Lost & Found – Test Results

There was a time in my early twenties when I was convinced I was dying. There were unexplained bouts of dizziness while walking the dog, cruel pounding headaches in the middle of the night, and flashing lights in my head. I visited specialists, wore wired goggles, and stared at holographs and blobs of light. I was sealed inside an MRI (magnetic resonance imaging) tube, with my eyes closed as I listened to the rattling, pinging sound like the creaking metal-fatigue groans of an antique submarine.

Before my final appointment with the specialist, I took my clothes to the laundromat. As though they might contain some clue to my immediate future, I read the horoscope in the West Ender, scanned the shared accommodation ads, examined the lost cat posters, and perused a National Geographic magazine. In the magazine, there were pictures of naked bushmen and an article about the Butterfly Effect. An idea began swimming around like a big fish in the pools of my consciousness. The idea was that somehow there is a vast intelligence behind things, something that connects all things — tornadoes and oranges, the Great Lakes and broken umbrellas.

When I was eight or nine, Sheila McNulty dared me to eat seven green potato chips. My reward was that she would let me watch her pee plus give me her dog-eared copy of Asterix. That night, I lay in bed wondering how long the poison would take before reaching my brain, whether it would be sudden like rattlesnake venom or little-by-little like the cells that ate my mother. During the nights, I laid in the dark muttering prayers and waiting for the angels or the mermaids to come and fetch me away to travel down a long tunnel of light.

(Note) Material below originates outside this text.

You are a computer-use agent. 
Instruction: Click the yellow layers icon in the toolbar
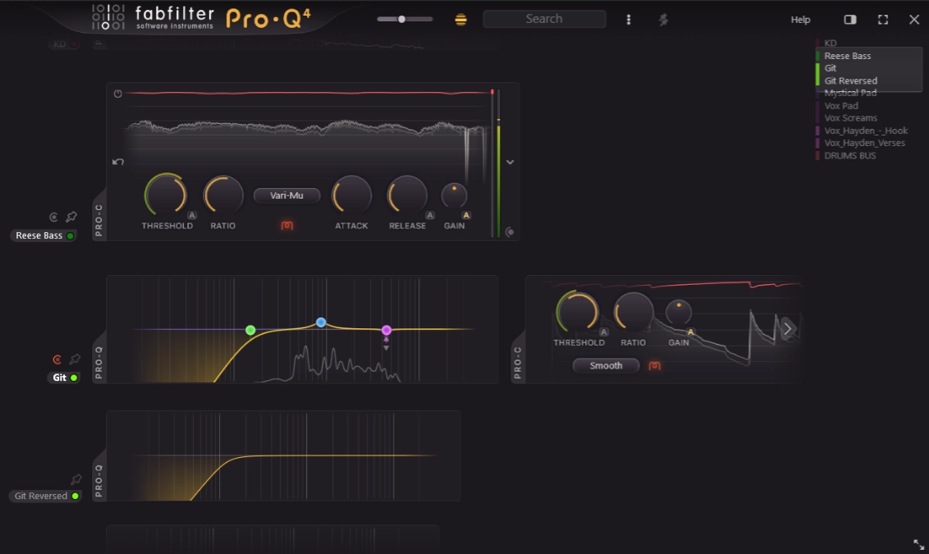click(460, 19)
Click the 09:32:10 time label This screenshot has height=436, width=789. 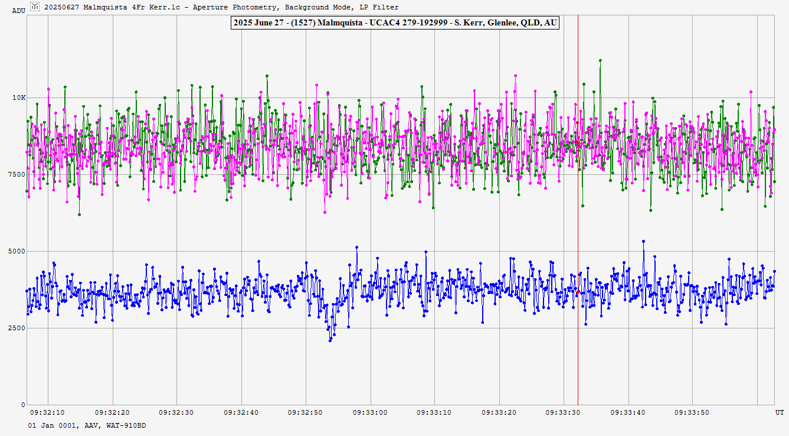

During the days, I drank every glass of lemonade as though it might be my last and paid special attention to the taste of blackberries warmed by the sun.

Years and years later, wandering through the streets the morning before picking-up my negative medical test results, I remember thinking how wonderful it seemed that all these people should just be busily getting on with their lives — drinking coffee at outdoor tables, planning future vacations, eating plums, balancing babies on their hips, etc.

I remember thinking, “I don’t want to leave this behind. Not any of it.” Every ordinary action, like changing a light bulb and scooping dog poop into a plastic bag, seemed filled with significance. I felt empowered by a feeling of vibrant charge.

I’ve spent a long time trying to get that feeling back.